◆ EXERCISE TEXT ◆
* * *

Ransomware still remains one of the main methods that hackers utilise to carry out cyber attacks on businesses.
New strains of viruses are emerging all the time one such type is Sodinokibi which is only three months old but has had a significant impact already. It is also know as Sodin and REvil and connected to a previous form of ransomware called GrandCrab.
It is beloved that the average ransom demand for Sodinokibi in May was $150,000 against $50,ooo for other forms of ransomware. The largest recorded to date is $500,000.
Furthermore according to a report by Coveware, an incident response company the average downtime from a ransomware attack during the first part of this year has increased from 7.3 days 9.6 days which is believed to be due to the impact of this new ransomware.
The use of Sodinokibi is also on the increase so much that it now accounts for 12.50% of the overall market.
Sodinokibi is a ransomware-as-service (RaaS) and is used to attack both businesses and consumers and use various attack methods that include the following:-
- Acting as malicious spam
- Phishing attacks
- Exploitation of vulnerabilities in Oracle
The Signs of this Ransomware Infection
The normal signs of a ransomware attack are displayed when a computer system has been compromised by Sodinokibi this being changes in the desktop wallpaper and the announcement of the attack by way of a ransom note.
How it Happens
Files are encrypted on local drives by an encryption algorithm renaming all files with a pre-generated pseudo- random alpha- numeric extension that can be up to eight characters in length. This type of ransomware appears to target files which are mainly media related.
It also has been found to delete shadow copies of back-up and disables the Windows Startup Repair tool which prevents users from fixing any system errors relating to the ransomware attack.

* * *

◆ EXTRACTED ENTRIES ◆

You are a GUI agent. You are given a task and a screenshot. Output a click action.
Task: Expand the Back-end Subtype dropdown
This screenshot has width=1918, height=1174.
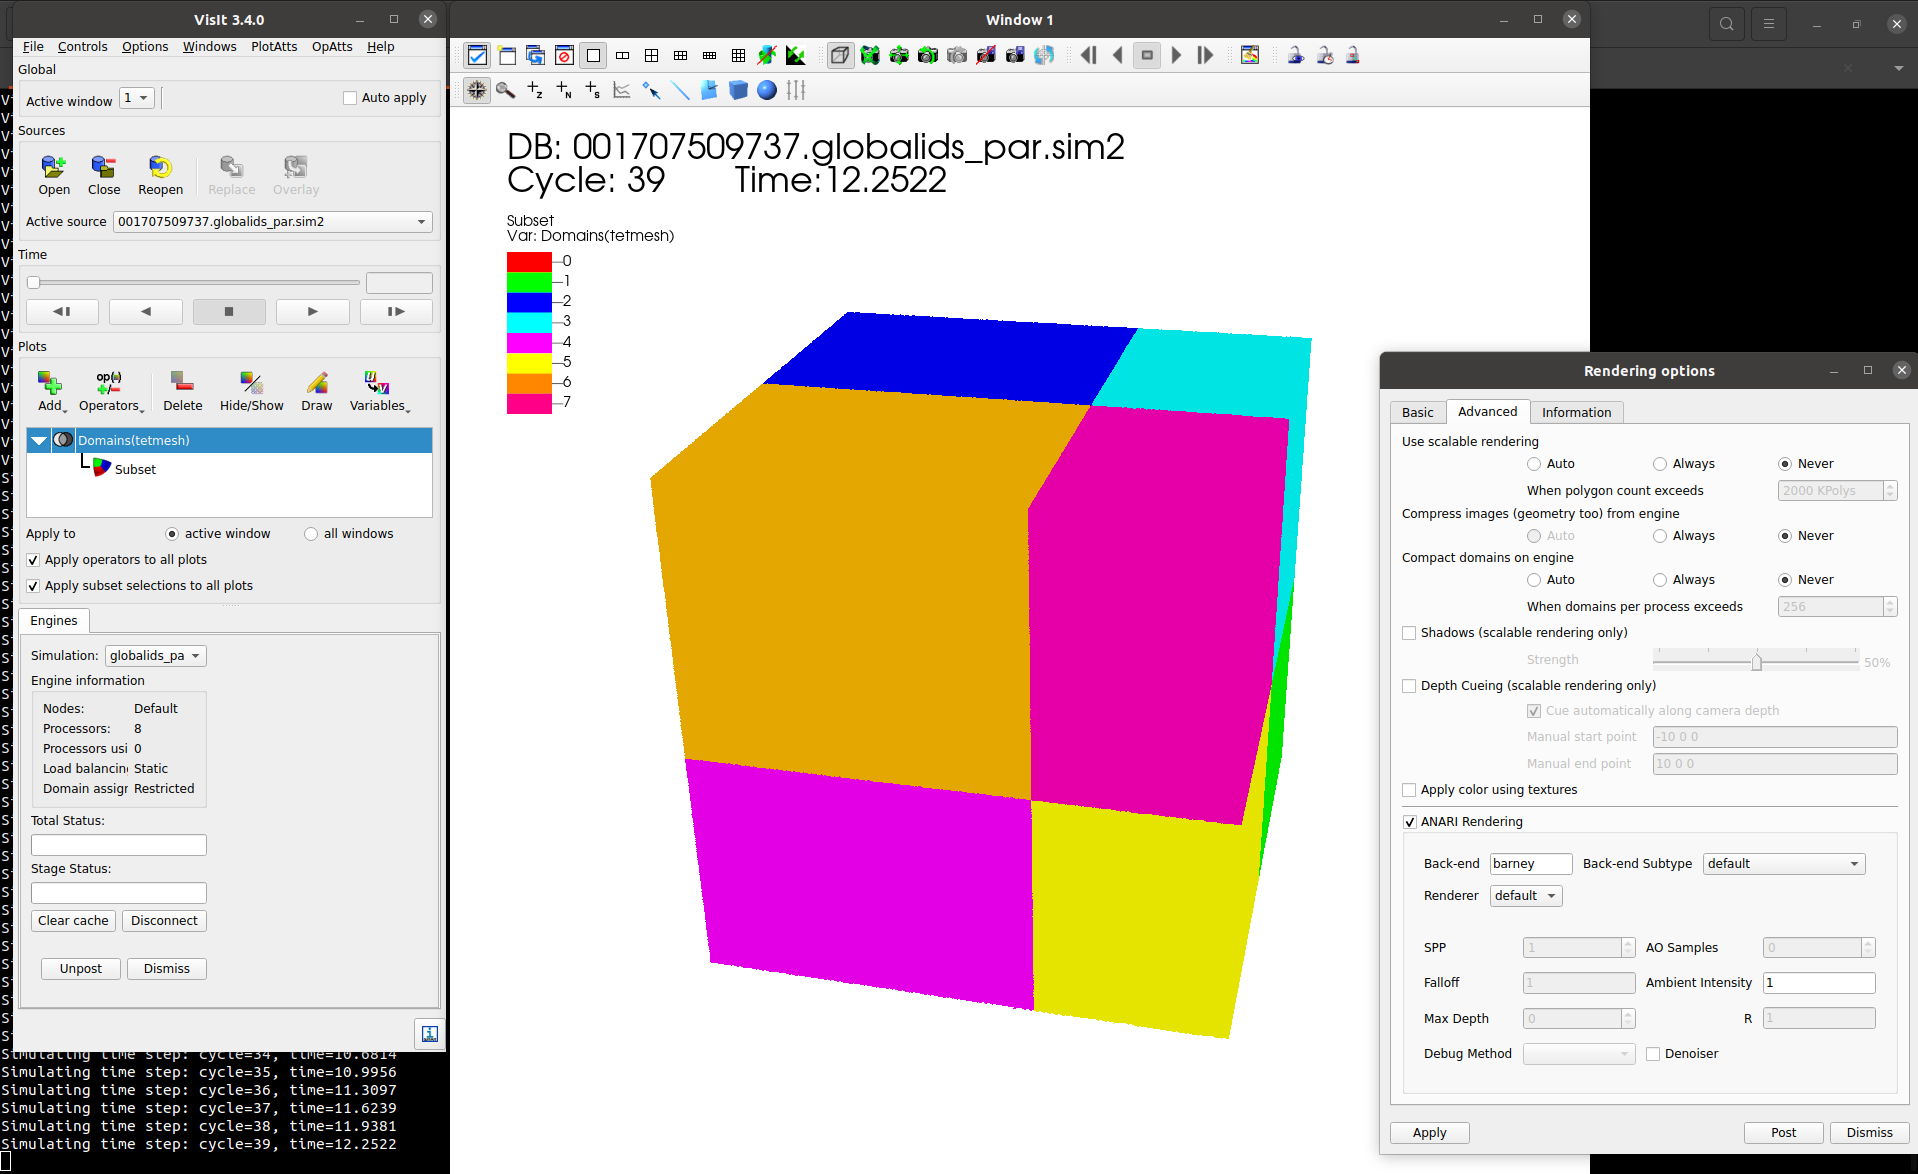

* * *

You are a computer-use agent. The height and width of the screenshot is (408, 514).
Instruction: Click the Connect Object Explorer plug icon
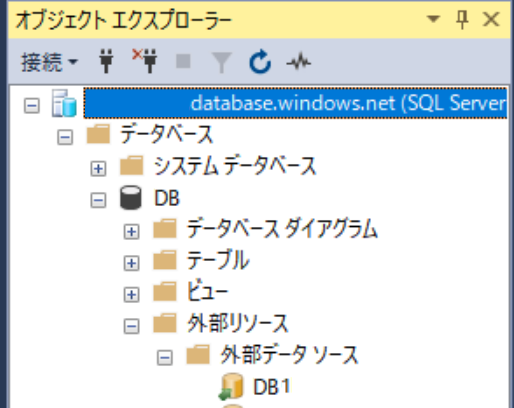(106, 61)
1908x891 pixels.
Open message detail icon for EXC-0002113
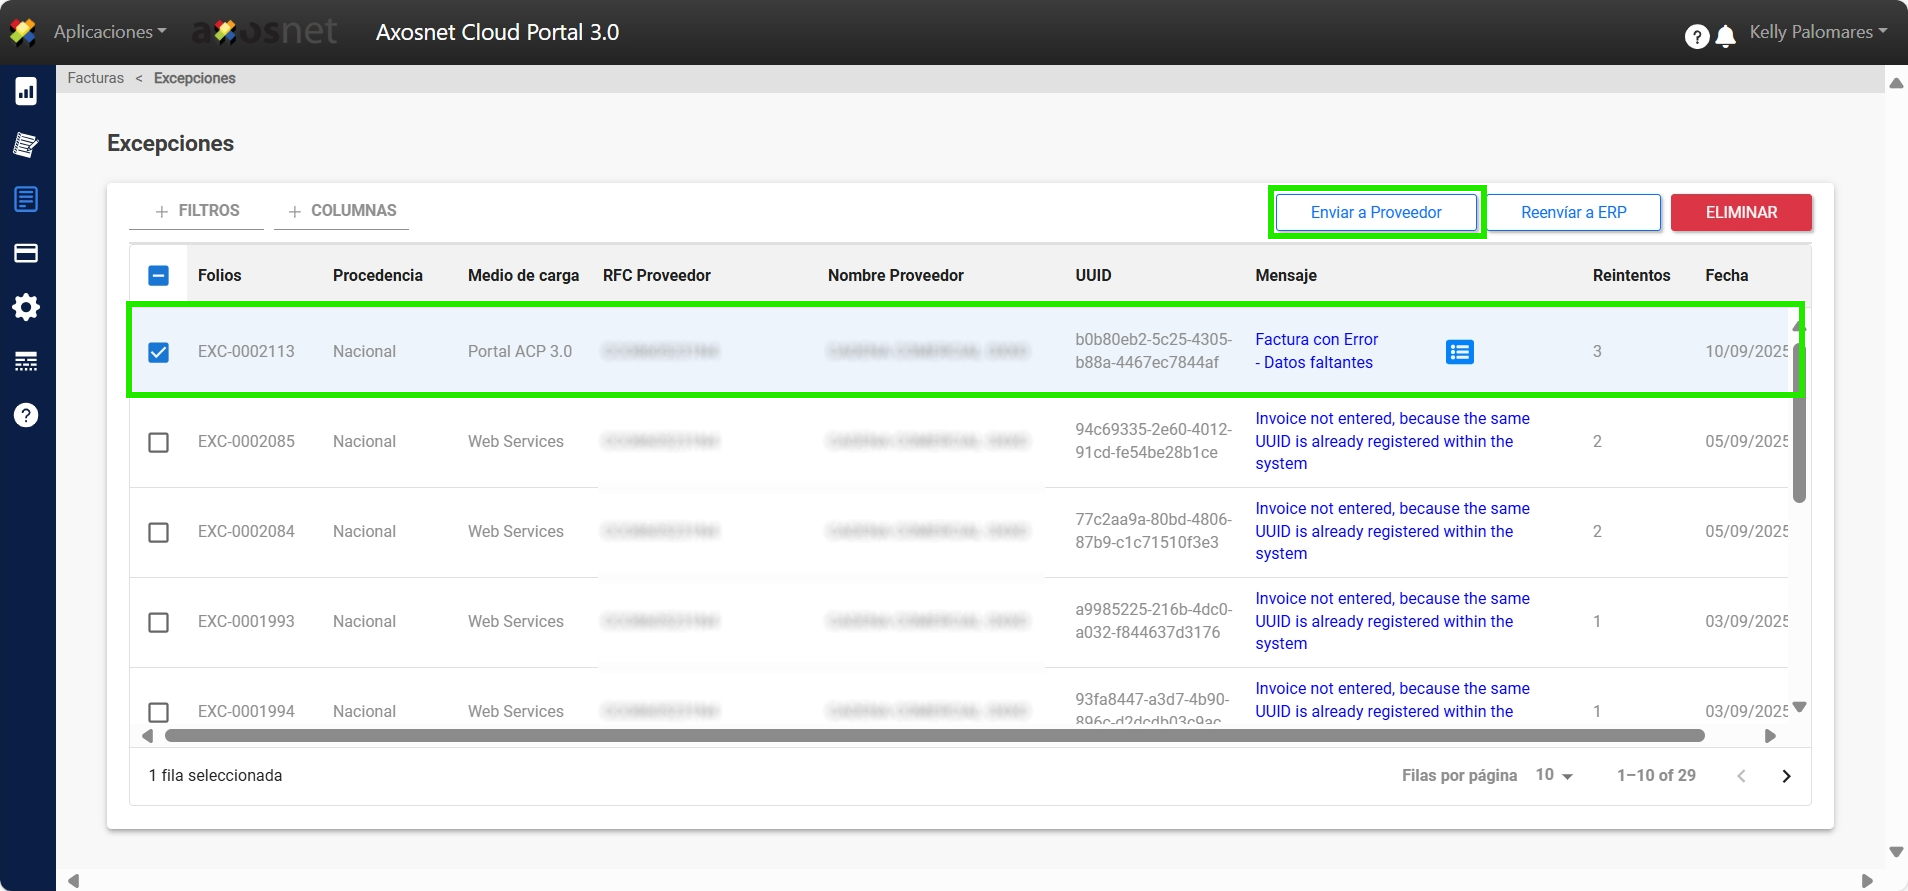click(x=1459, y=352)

* * *

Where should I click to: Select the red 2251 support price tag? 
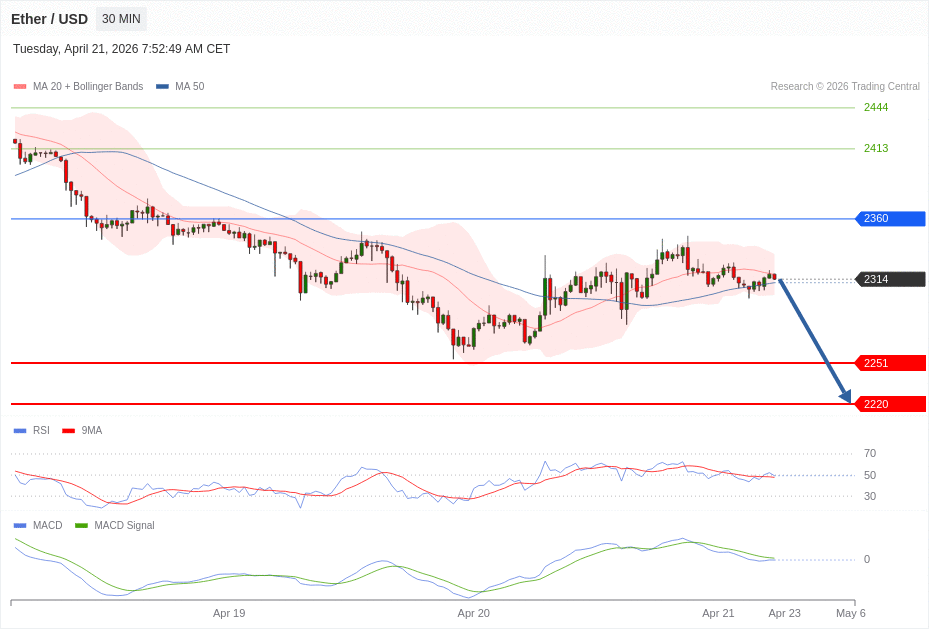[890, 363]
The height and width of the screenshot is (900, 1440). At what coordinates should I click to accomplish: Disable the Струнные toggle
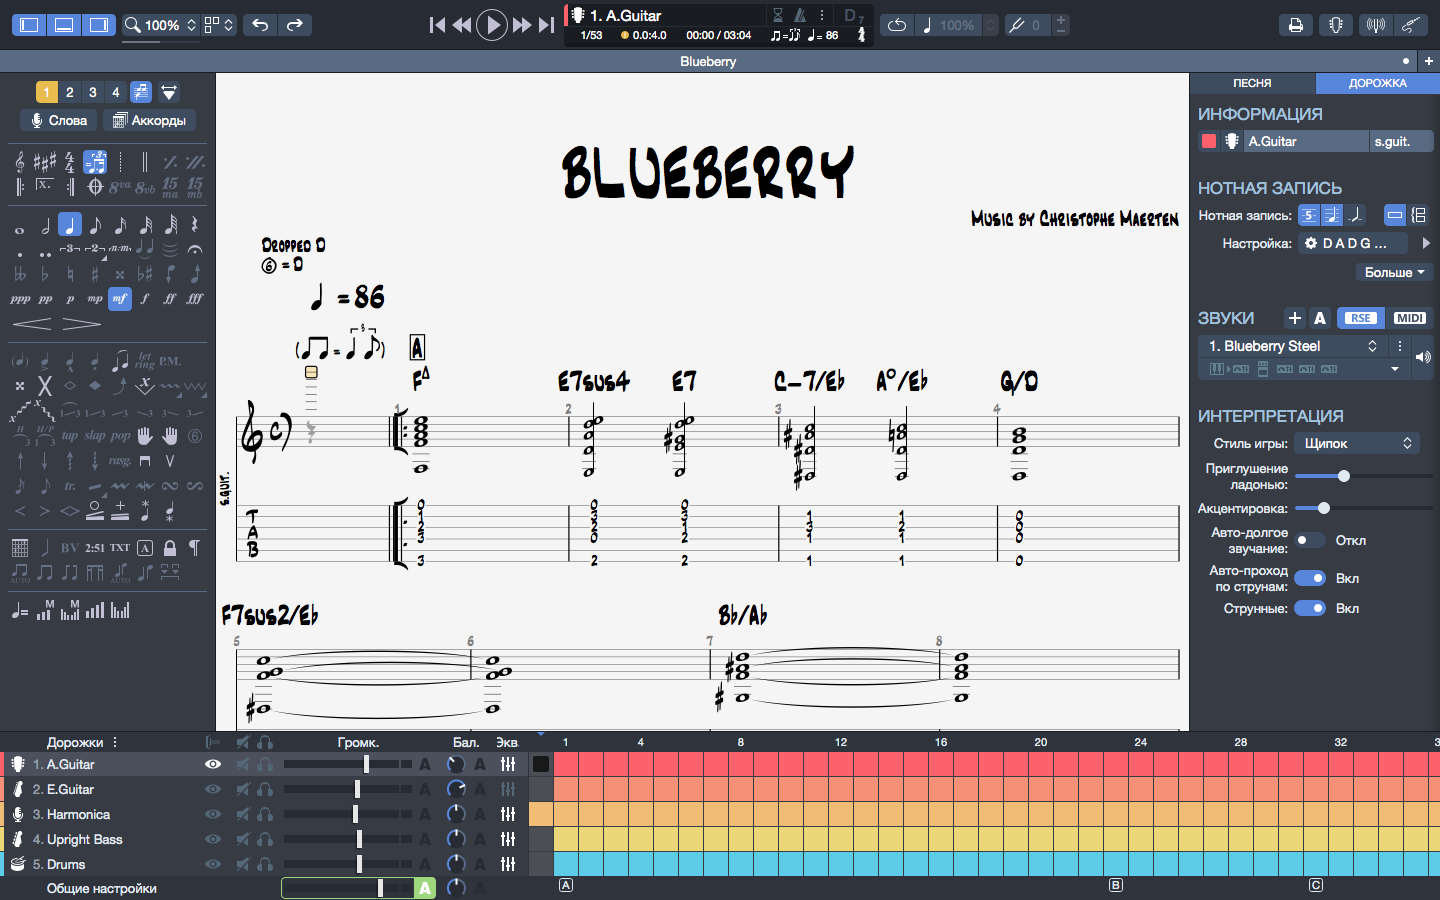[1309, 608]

* * *

◆ WHAT IS REQUIRED ◆
Quote everything from "New strains of" down to "date is $500,000." in the Sodinokibi ransomware text.

◆ RESPONSE TO THE TASK ◆
New strains of viruses are emerging all the time one such type is Sodinokibi which is only three months old but has had a significant impact already. It is also know as Sodin and REvil and connected to a previous form of ransomware called GrandCrab.
It is beloved that the average ransom demand for Sodinokibi in May was $150,000 against $50,ooo for other forms of ransomware. The largest recorded to date is $500,000.